You have probably all struggled with how God fits into this picture.  Maybe you have found some answers that help, and maybe not.  Maybe answers that help one of you seem hollow to another.  Clichés and platitudes may actually encourage some in their loss while they just irritate others and add to their pain.

I determined today that I would try hard not to offer any simplistic “answers.”  I am a preacher, and have been in training for or practice of ministry for more than 35 years.  I am way past needing to defend God or explain him.  Sometimes he puzzles me, too.  I have learned not to ask the Creator of the universe to justify himself to me.  I just want to trust him.

But in his wisdom, love, and goodness, God does sometimes give us just a little bit of light to illuminate the path in front of us.  I find some of that light in the words of Psalm 39:4-5 –

 ”Show me, O LORD, my life’s end
       and the number of my days;
       let me know how fleeting is my life.

 You have made my days a mere handbreadth;
       the span of my years is as nothing before you.
       Each man’s life is but a breath.
       Selah.”

“Selah” means pause, so let’s pause for a moment and let that sink in.

The gift of grief

Against the backdrop of eternity, every life is short.  A few weeks in the womb is to a hundred years as the difference between paying 2 cents on the national debit of 12 trillion dollars vs. paying $100 on the same debt.  We all live painfully short lives.

But that’s not where I want to focus our thoughts.  It may not feel like it, but we are here to celebrate – to celebrate life.  We are here to remind one another that life is precious, that it’s good, that every life, no matter how brief, is a gift from God.

The reason we feel such pain is that we love life so much.  God made us this way.  We are created in his image, which includes the capacity to love and be loved.  That is unique among all God’s creatures. 

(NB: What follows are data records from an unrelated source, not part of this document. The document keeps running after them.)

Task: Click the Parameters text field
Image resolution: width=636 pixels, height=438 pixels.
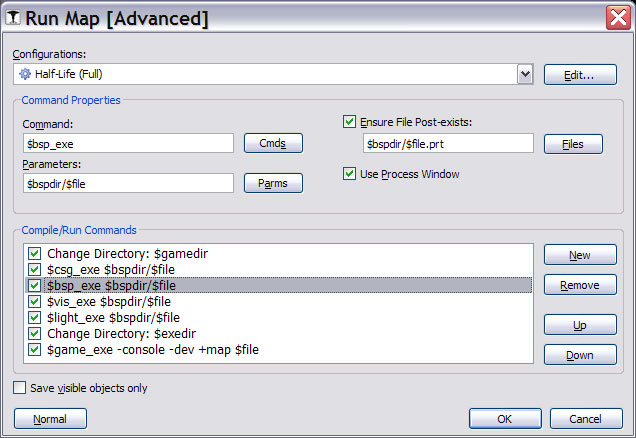Action: (x=127, y=183)
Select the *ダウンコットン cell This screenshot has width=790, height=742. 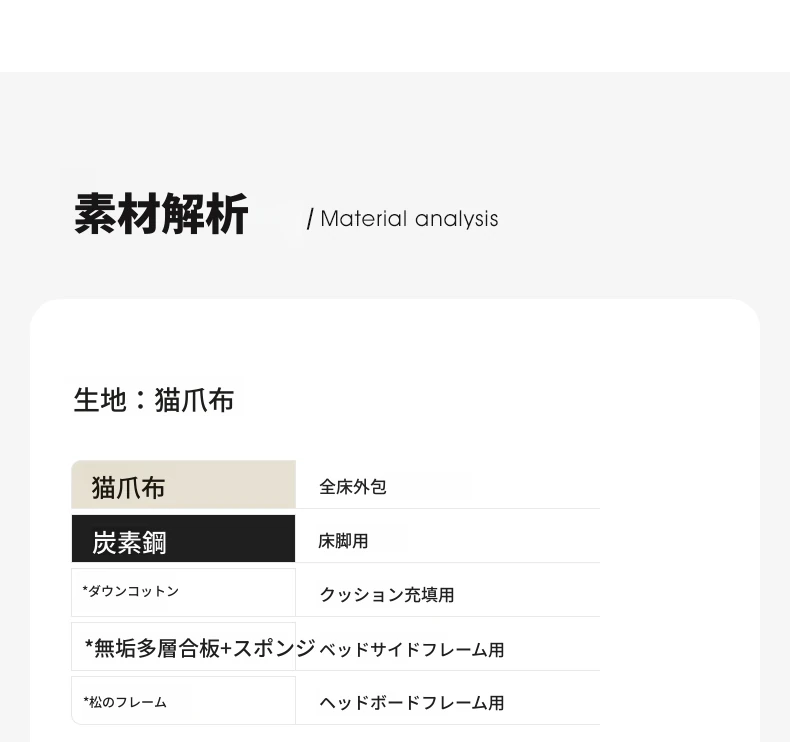[x=183, y=592]
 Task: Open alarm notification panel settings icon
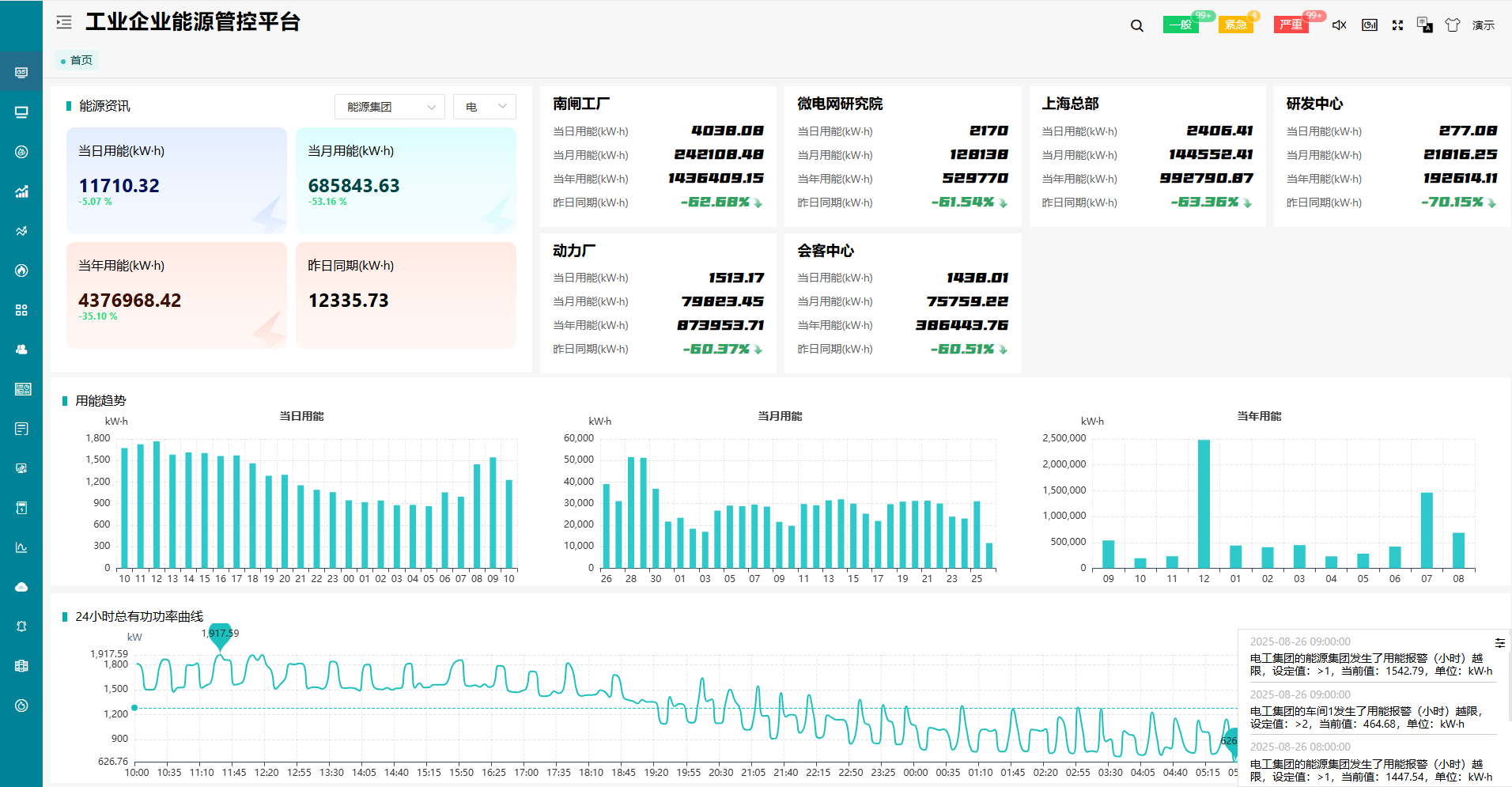pos(1499,643)
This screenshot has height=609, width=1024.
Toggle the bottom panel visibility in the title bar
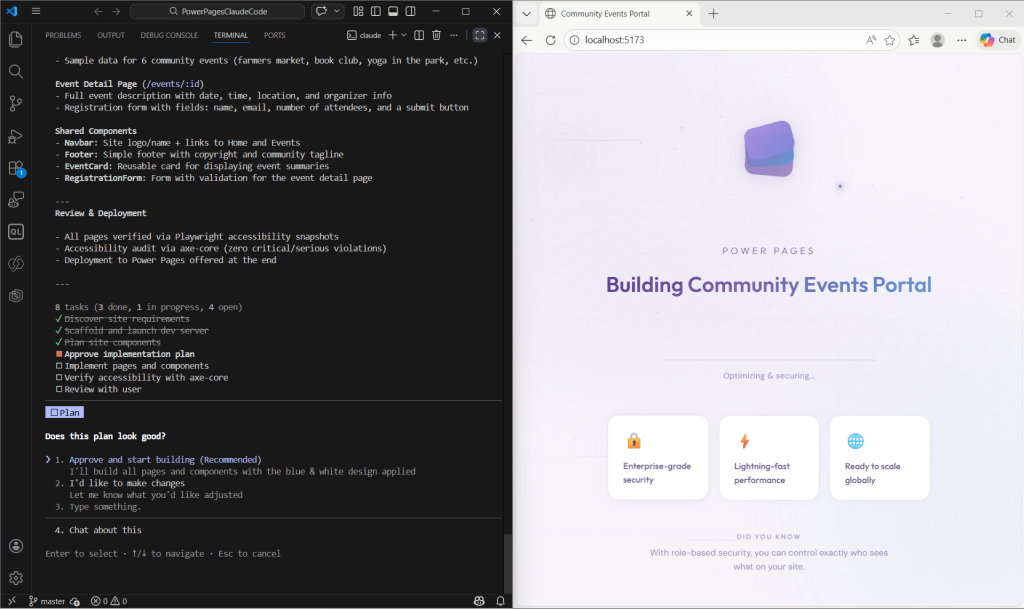point(394,12)
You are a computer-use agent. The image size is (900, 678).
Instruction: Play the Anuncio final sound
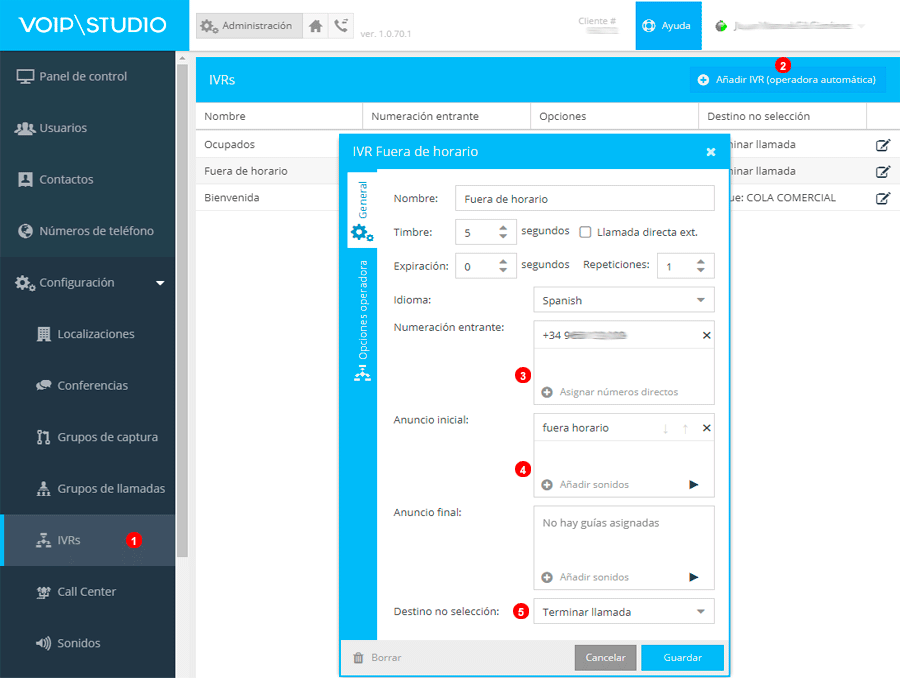pos(694,577)
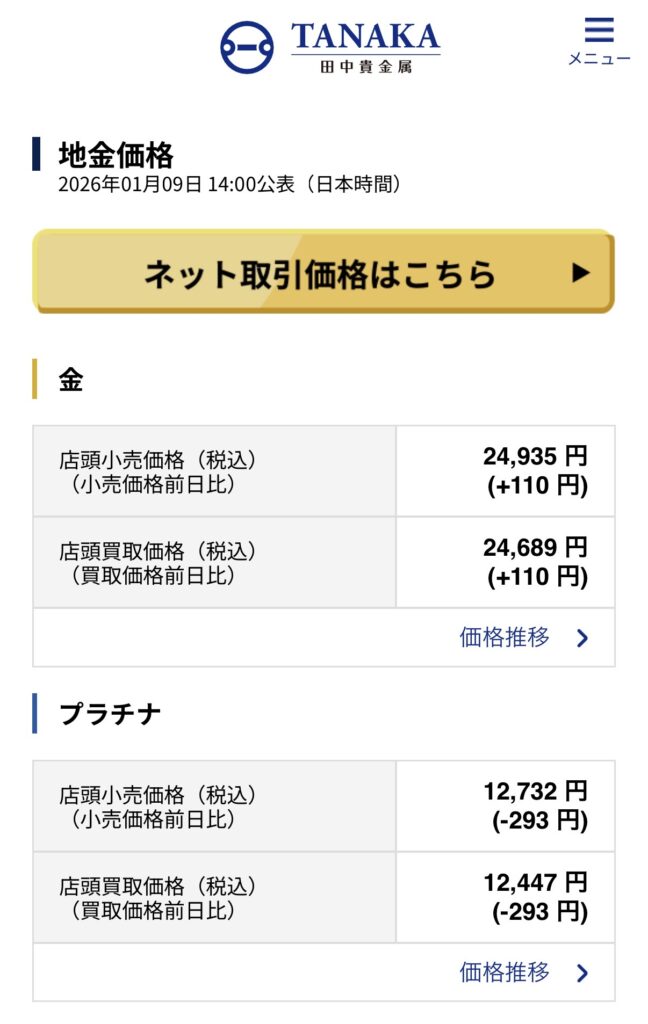Open the gold 価格推移 link
This screenshot has height=1024, width=648.
click(x=505, y=638)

The reason we grieve, the only reason we grieve, is because we love.  And you, especially you Moms, know that love doesn’t begin when a teenager becomes an adult and can be a friend as well as a child, or when a child becomes a teenager, or when a preschooler becomes a school kid, or when a toddler becomes a preschooler, or when a baby learns to talk or walk, or even when a baby emerges through the birth canal.  Love begins when life begins inside of a mother.

The loss of that life is real and deep even when it happens before the baby is born.  It is God who creates the life, and it is God who gives us this capacity to love.  It is also God who created us with the ability to grieve and the need to grieve, when that life ends.

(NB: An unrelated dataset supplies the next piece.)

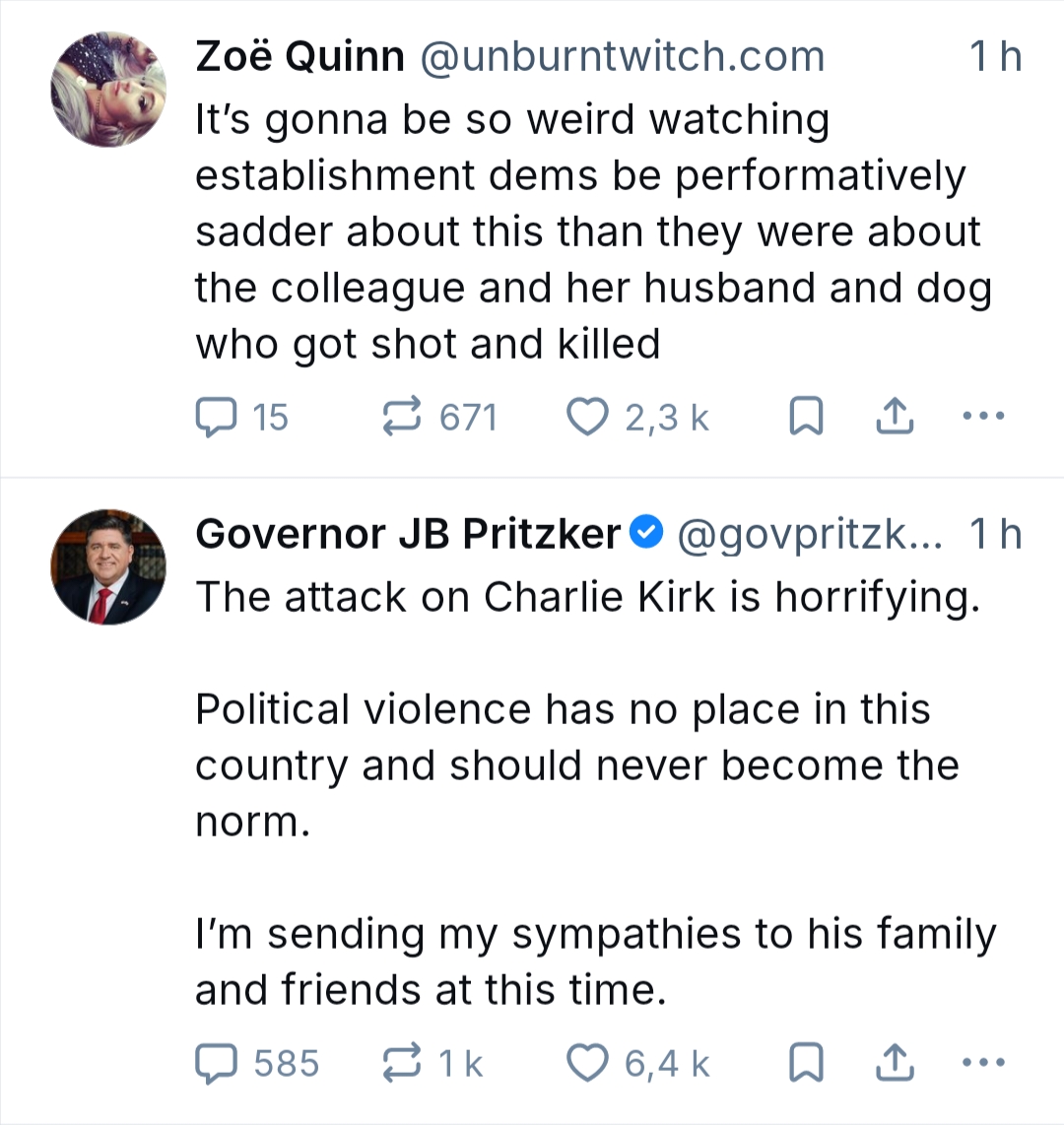1064x1125 pixels.
Task: Click the verified badge beside Pritzker
Action: [646, 534]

What I’m saying is that the deep pain we feel in grief is part of what it means to love.  If we didn’t love, we wouldn’t grieve.  If we didn’t have the capacity for grief, we wouldn’t have the capacity to love.  It is all wrapped up in what we call “life.”

So we really are here to celebrate life.  And we are here to say categorically that every life is worth celebrating, and every loss must be grieved.  That’s how God made us.  Although I would never say this is why we have losses, it is nevertheless true that those who grieve often have a greater depth of love.  They don’t take the gift of life for granted.

So, my friends, I invite you to celebrate the gift of life today.  Your baby’s life, no matter how long your baby lived inside or out of the womb, was a miracle of the God who creates life.  He or she deserves to be celebrated, to be remembered, to be grieved. 

And when you grieve, you can know that the God who made you and your baby grieves with you.  He loves you, and demonstrated that love by coming into the world in the person of his Son, who died and rose again to give us the chance to turn life into eternal life.  Amen.